Sitting in my room I hear Dale talking to the cops. “We were just having an argument about, a teenager being a teenager. We are fine officer and I apologize for the commotion this morning, he says”.  The neighbor must have gotten a glimpse of my face and gave the officers more detail than Dale knew. They asked to speak to me. Immediately I retreat to the pattern that I learned. I place my hands over my face.

The cops come in and start to ask what happened. I explain that we were just arguing, and it wasn’t a big deal. They asked what the argument was about, and I told them it was about a necklace. When it was really about my mother needing to be a victim and get high all weekend repeating over and over to Dale how bad I made her feel and how much I hurt her. When you mix that with them coming down from their binge this is what you get.

The officer told me to move my hands away from my face. I said no I am fine! They demanded me to remove my hands from my face or they would have to do it for me. I slowly lower my hands. The female officer radios to her partner to bring her the camera. She starts taking pictures of my face and I hear them reading Dale his rights as they cuff him.  The officer asks where my mother is. I told them he dropped her off at work.

Dale is brought down to the police station to be booked, my mother gets the call and finds a ride home. I hear her pull up and the officer explains to her what happened. I sit there waiting for her to come running in and embrace me and comfort me. The cops leave, and she walks down the hall. She calls out my name and I quietly say in here.

She walks into the room and I look up at her and she looks furious. I am completely baffled. I do not even know how to respond to this reaction. She immediately starts to yell at me that this is my fault. I just don’t ever know when to shut up and now that she has to go bail him out I won’t be getting anything for my birthday. All she was worried about was what he was going through.

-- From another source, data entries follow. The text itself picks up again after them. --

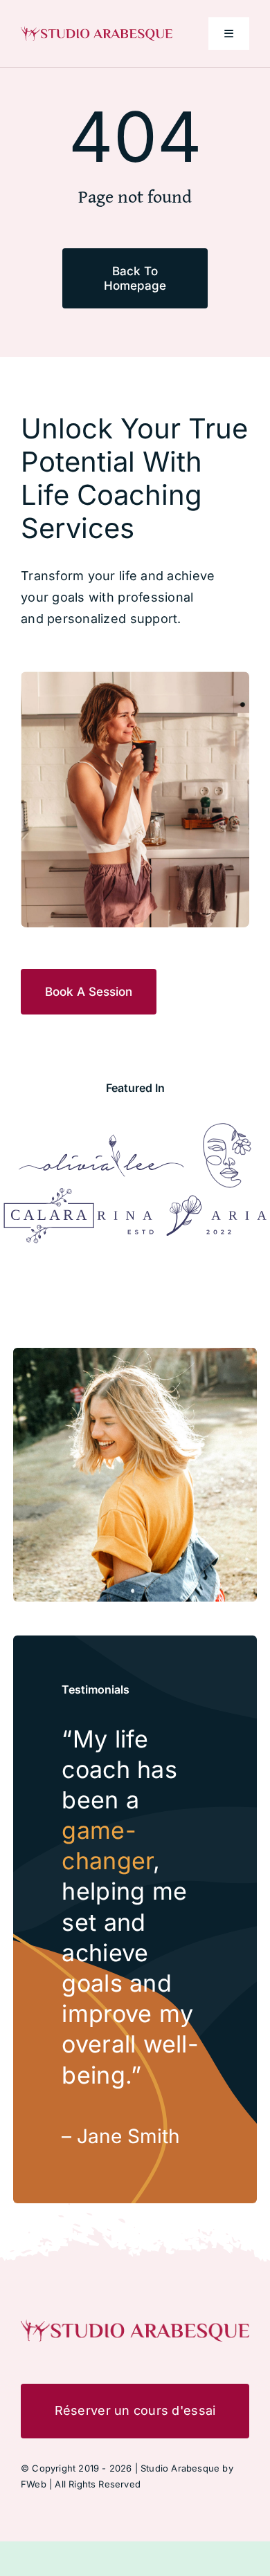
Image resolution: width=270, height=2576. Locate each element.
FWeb (33, 2484)
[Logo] (101, 1140)
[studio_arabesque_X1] (96, 32)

Following an arrest for child abuse or assault to a minor comes an investigation from The Department of Child and Family Services. They were at the house within 48 hours. Within those 48 hours, I was shut out. I was treated as a stranger in my own home by my mother. She would throw it in my face that they had to pay bail, she had to miss work and now Dale would have to go to court and possibly jail for what I had done.

The social worker came to the house and began to interview all of us. They went over the police report and they read the witness statement from the neighbor. With Dale’s history of violence, they required that he sign up for counseling. They pulled my mother aside and explained to her that because Dale was not my real father and they were not legally married we could not be in the same house together. She turned and looked at me and looked at Dale. Then they both looked at me.

I made the call to my best friend’s house. I spoke to her mother and explained that I needed somewhere to stay for a little while. Nancy immediately told me I could come to her home for as long as I needed. I could not be more thankful. Nancy had known things were not stable in my home, but she never knew to what extent as I tried to keep my family secrets just that, Family Secrets.

This was a game changer for mine and my mother’s relationship. Things would never be the same again. I would never look at her the same. And any little bit of respect I had for her was now diminished.  This was the beginning of the end.